PROVIDED ENTRIES:
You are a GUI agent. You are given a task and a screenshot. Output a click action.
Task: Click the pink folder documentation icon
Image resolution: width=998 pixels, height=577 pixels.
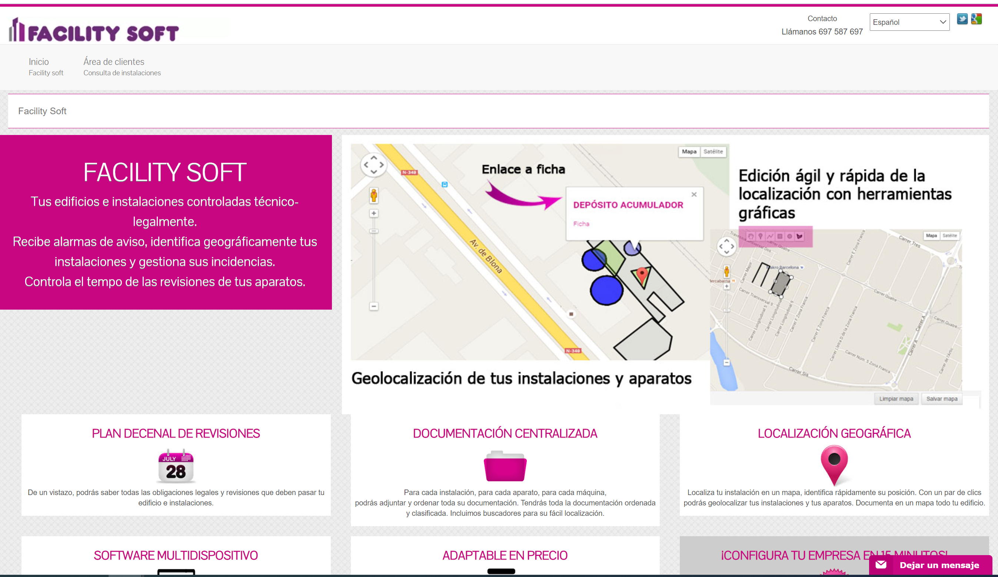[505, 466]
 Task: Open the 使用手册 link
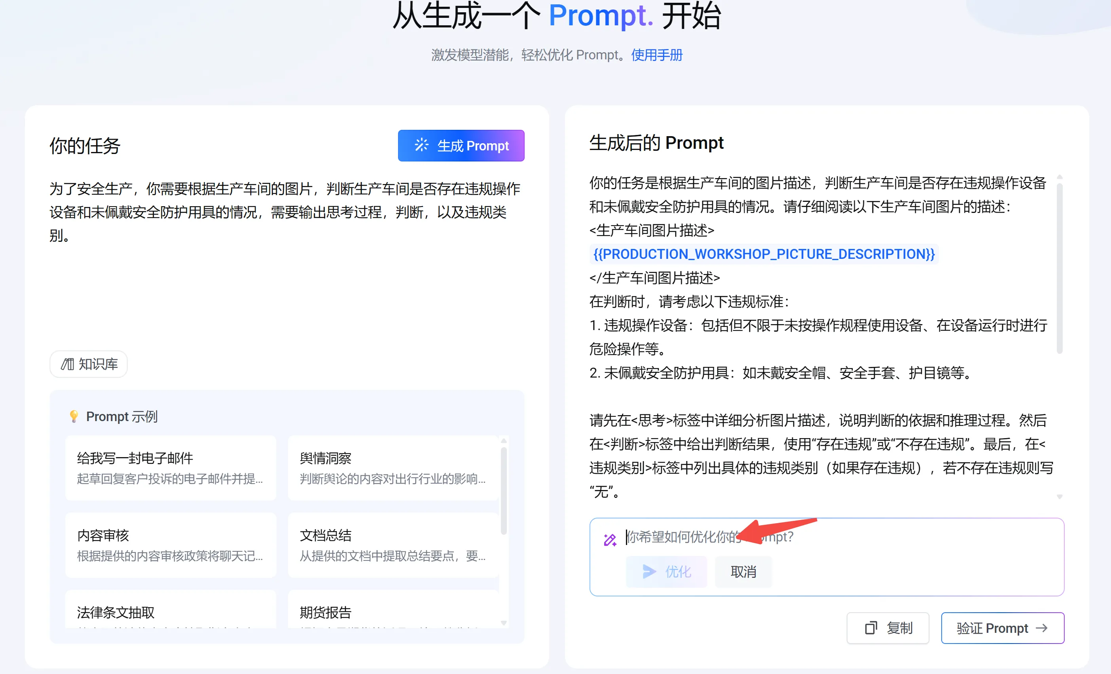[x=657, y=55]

WHAT YOU SHOULD DO: The copy must match every line of the data exactly and contain no pictures.

RESULT FOR THIS EXERCISE:
You are a GUI agent. You are given a task and a screenshot. Output a click action.
Task: Click the pink folder documentation icon
Image resolution: width=998 pixels, height=577 pixels.
[505, 466]
 Task: Open the 使用手册 link
[x=657, y=55]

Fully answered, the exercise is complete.